Rajoy afirma que las críticas "no van a minar" su voluntad de dirigir el PP

  • El líder popular admite que otros dirigentes del partido se consideren "más capacitados" pero rechaza que sus "principios y convicciones se pongan en tela de juicio" · "Nuestra situación es peor que delicada"

El presidente del PP, Mariano Rajoy, ejerció ayer de (único) candidato a la nueva presidencia de su partido en Valladolid con una idea clara. Sigue siendo el mismo que antes del 9-M y no va a admitir que tanto dentro como fuera del PP se critiquen sus principios. "Acepto que alguien se considere más capacitado que yo para gobernar el PP, pero no acepto que se pongan mis principios y convicciones en tela de juicio", arremetió.

Rajoy lanzó más advertencias -"las críticas no van a minar mi voluntad"- e insistió en que se presenta porque cree que es lo que debe hacer. "Nunca haré conscientemente daño al PP", señaló. "El futuro ya se escribirá por quienes tenemos que escribirlo".

Durante su intervención, reconoció la crisis interna que vive el partido pero aseguró que tras el congreso de Valencia el PP saldrá reforzado. "Voy a ser muy sincero, más sincero que nunca. Vivimos un momento difícil, es absurdo negarlo porque es verdad. Algunos votantes pueden estar desconcertados, quieren que acabe pronto esta situación y nuestra obligación es ponerle remedio y recuperar la normalidad. Tengo absoluta certeza de que lo vamos a hacer ", subrayó.

A pesar de las duras críticas de varios de sus compañeros y la amenaza de la posible presentación de candidatura de Juan Costa, Rajoy sostuvo que no ve a nadie de su partido como "adversario". "Sólo veo compañeros de partido", indicó antes de afirmar que ha demostrado que sabe ejercer la oposición. "Me puedo equivocar, pero creo que he hecho una oposición buena para España", añadió.

El núcleo duro del PP le critica por suavizar su mensaje y ser más condescendiente con el Gobierno. Pero Rajoy lo niega categóricamente y alegó que sigue siendo el mismo que fue elegido como candidato para las elecciones generales. "Soy el mismo que dije que no se podía negociar políticamente con ETA. Soy el mismo que dijo a Ibarretxe que la soberanía corresponde al conjunto español.
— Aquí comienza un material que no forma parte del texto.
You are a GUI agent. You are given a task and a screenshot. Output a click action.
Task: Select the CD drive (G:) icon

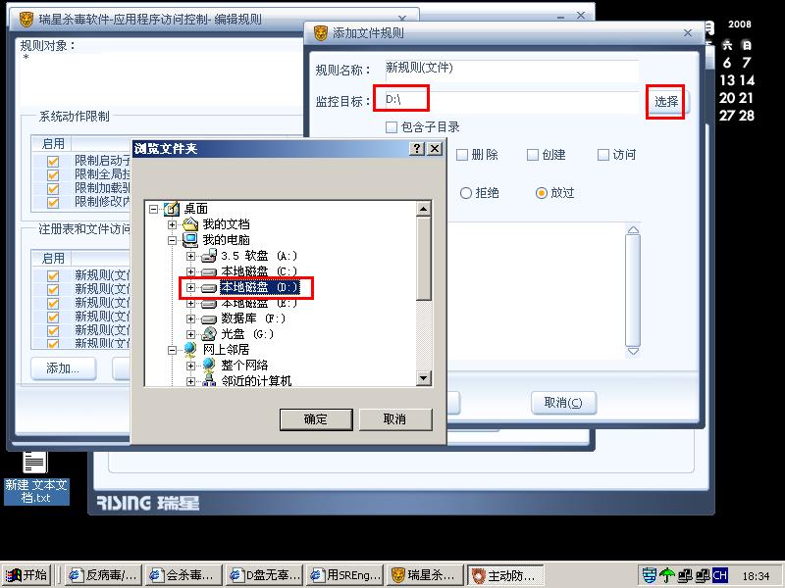(209, 333)
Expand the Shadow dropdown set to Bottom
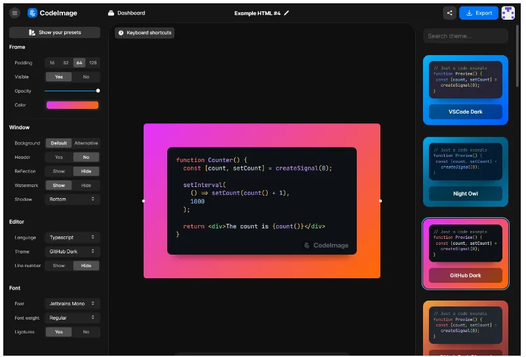526x357 pixels. [x=72, y=199]
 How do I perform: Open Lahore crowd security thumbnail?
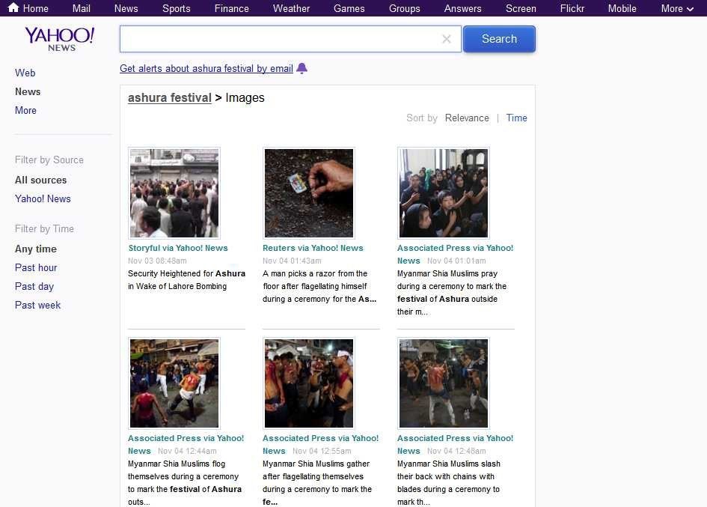(x=174, y=193)
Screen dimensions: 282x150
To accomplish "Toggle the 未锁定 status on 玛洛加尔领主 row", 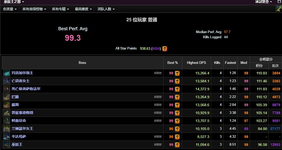I will 158,73.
Soy el mismo que no ha retirado el recurso contra el Estatut. Tengo mis defectos, muchos, y mis virtudes, pocas, pero tengo la misma voluntad. Y seré el mismo, si me dejáis, que explique las ideas, las recetas y los principios del PP".
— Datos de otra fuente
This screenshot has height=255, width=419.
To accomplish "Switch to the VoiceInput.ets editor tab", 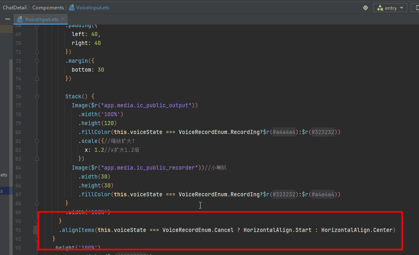I will 41,19.
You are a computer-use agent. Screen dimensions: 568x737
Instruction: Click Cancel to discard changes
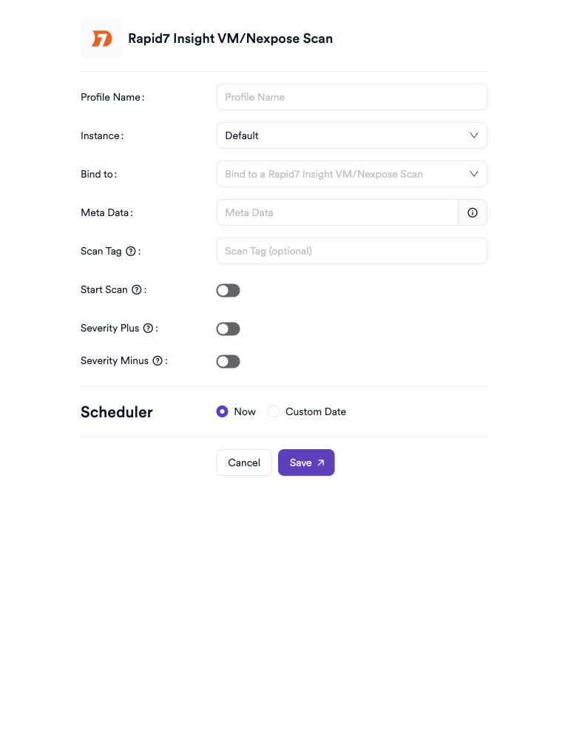pyautogui.click(x=243, y=462)
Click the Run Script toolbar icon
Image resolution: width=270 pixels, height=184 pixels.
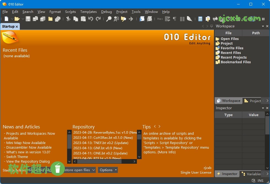point(142,19)
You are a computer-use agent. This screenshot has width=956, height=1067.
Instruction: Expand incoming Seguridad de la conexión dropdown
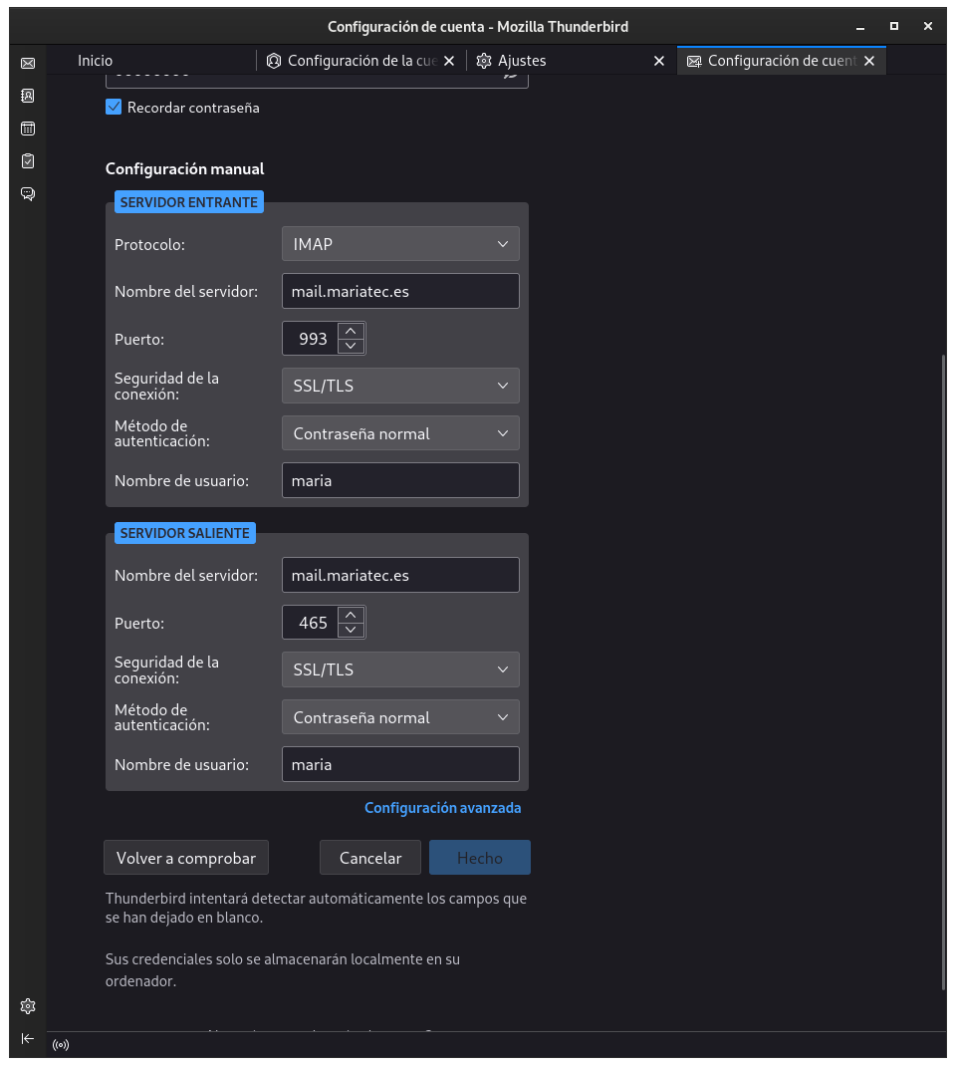coord(400,386)
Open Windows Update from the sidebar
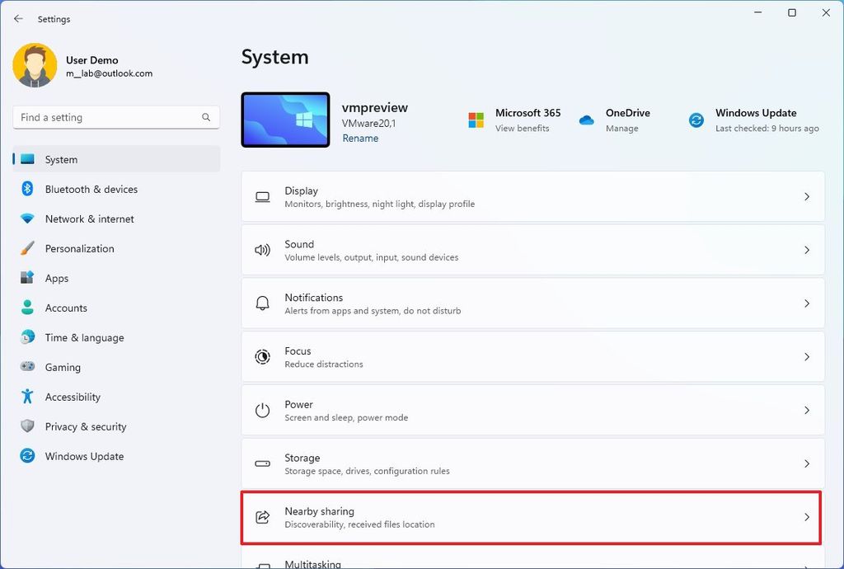Screen dimensions: 844x569 click(x=83, y=456)
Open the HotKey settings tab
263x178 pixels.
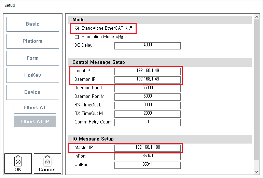point(33,75)
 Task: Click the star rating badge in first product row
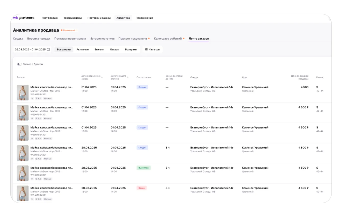[38, 98]
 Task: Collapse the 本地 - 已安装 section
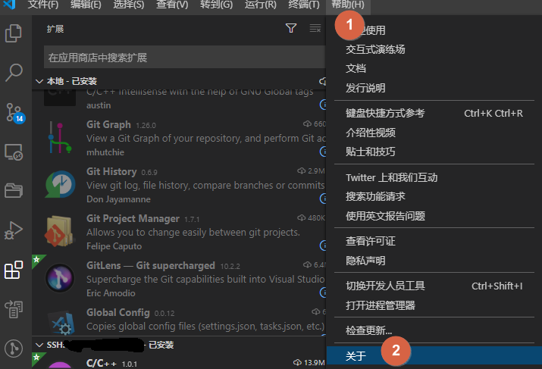coord(40,81)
Sin embargo, Rajoy se niega a cerrarse en banda y apuesta por el diálogo con el Gobierno. "No podemos estar aislados. Dialogar no es abdicar de nuestros principios, no es renunciar a nada", recalcó. En caso que el Gobierno escuche sus peticiones y renuncie a dialogar con ETA o se oponga a las pretensiones del lehandakari Ibarretxe de realizar un referéndum, promete no criticar. De lo contrario, "no tendríamos ningún crédito", subrayó.

Rajoy recordó también la crisis económica. "Estamos en una situación mucho peor que delicada y tenemos un Gobierno superado por las circunstancias que ha equivocado el diagnóstico y carece de tratamiento".

Antes de empezar el acto, Rajoy posó junto a sus principales valedores. A su derecha, el presidente de la Comunidad Valenciana, Francisco Camps. A su izquierda, el líder del PP andaluz, Javier Arenas.

Otro de los apoyos importantes de Rajoy, el alcalde de Madrid, Alberto Ruiz-Gallardón, abrió el acto de Valladolid con los barones regionales defendiendo al presidente del PP. Además, en su intervención, Gallardón pidió un partido "sin exclusiones". En el acto no estuvieron la presidenta de la Comunidad de Madrid, Esperanza Aguirre, que alegó "compromisos familiares", ni la presidenta del PP vasco, María San Gil.